• [Problems]:
1 - For the forum thread on composition below, decide whether each statement agrees with it: (a) the reply assumes that f(0) equals 0; (b) the asker reports having a partial solution; (c) the reply uses the IVT to conclude that A is an interval. Answer yes or no for each and quote the deciding words of the thread.
2 - Transcribe the part of the forum thread on composition below that opens with the words containing "therefore $f\circ f(x)" and closes with "points of $A$.".
3 - According to the forum thread on composition below, what is every element of A, the image of f?

• [Text block]:
* * * *

Set closed under composition of a continuous function Determine the sets $S=\left \{ f+C|C\in \mathbb{R} \right \}$ which are closed under composition, where $f:\mathbb{R}\rightarrow \mathbb{R}$ is a continuous function.
Sadly, I have no idea on how to solve it.
 A: Pick a function $f$ satisfying the conditions.
We can assume that $f(0)=0$.
Now notice that $f\circ f$ must also be in $S$.
We conclude $(f\circ f)(x)-(f\circ f)(0)=f(x)-f(0)$ for all $x$.
therefore $f\circ f(x) = f(x)$ for all x.
Let $A$ be the image of $f$. Clearly every element of $A$ is a fixed point, in fact the image of $A$ coincides with set of fixed points of $A$.
Because of IVT we have that $A$ is an interval. And because $A$ is the preimage of $\{0\}$ under the continuous function $f(x)-x$ we have that $A$ is closed.

* * * *

• [Material shown]:
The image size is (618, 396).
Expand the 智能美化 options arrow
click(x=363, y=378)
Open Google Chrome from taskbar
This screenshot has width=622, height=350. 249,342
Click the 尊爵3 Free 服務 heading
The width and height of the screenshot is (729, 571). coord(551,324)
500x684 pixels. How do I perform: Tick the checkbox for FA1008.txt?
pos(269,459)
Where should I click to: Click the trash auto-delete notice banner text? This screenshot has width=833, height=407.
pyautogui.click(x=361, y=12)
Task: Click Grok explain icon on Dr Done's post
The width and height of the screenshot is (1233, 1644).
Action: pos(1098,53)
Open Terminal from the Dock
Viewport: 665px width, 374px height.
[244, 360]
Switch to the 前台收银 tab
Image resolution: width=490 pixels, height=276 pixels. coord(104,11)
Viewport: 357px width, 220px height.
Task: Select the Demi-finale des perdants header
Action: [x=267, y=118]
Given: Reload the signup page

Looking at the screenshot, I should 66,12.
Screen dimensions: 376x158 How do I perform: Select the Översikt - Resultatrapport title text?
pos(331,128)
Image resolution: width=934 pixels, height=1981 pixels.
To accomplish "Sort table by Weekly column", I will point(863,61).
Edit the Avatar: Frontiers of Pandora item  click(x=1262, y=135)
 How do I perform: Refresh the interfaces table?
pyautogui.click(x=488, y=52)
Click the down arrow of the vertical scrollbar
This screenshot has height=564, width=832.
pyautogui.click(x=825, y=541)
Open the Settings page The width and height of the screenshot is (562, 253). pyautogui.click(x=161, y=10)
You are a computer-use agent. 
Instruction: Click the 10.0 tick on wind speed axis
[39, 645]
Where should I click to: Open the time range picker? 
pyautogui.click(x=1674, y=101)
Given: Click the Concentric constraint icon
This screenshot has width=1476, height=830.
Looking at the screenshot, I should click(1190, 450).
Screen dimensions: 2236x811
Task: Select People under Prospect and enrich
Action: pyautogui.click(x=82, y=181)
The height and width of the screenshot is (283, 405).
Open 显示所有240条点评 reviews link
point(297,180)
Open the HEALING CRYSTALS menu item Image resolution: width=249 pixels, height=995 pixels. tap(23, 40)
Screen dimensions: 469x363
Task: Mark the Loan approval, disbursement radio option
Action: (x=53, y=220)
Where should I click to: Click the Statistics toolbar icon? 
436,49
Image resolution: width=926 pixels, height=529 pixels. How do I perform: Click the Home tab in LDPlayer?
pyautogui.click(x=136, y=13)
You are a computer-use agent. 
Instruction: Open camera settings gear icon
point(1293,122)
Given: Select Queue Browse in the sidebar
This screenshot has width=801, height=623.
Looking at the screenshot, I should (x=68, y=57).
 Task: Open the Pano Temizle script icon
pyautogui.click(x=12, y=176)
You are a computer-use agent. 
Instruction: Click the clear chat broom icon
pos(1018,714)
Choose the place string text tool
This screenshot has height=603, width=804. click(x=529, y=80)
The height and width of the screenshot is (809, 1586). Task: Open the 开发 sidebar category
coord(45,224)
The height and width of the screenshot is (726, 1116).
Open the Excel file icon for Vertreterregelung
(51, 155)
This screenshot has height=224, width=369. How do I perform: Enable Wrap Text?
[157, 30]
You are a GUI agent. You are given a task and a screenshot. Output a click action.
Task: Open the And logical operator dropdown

* * * *

• [Answers to the tasks]:
1 -
(a) Yes: "We can assume that $f(0)=0$."
(b) No: "Sadly, I have no idea on how to solve it."
(c) Yes: "Because of IVT we have that $A$ is an interval."

2 -
therefore $f\circ f(x) = f(x)$ for all x.
Let $A$ be the image of $f$. Clearly every element of $A$ is a fixed point, in fact the image of $A$ coincides with set of fixed points of $A$.

3 - Every element of A is a fixed point.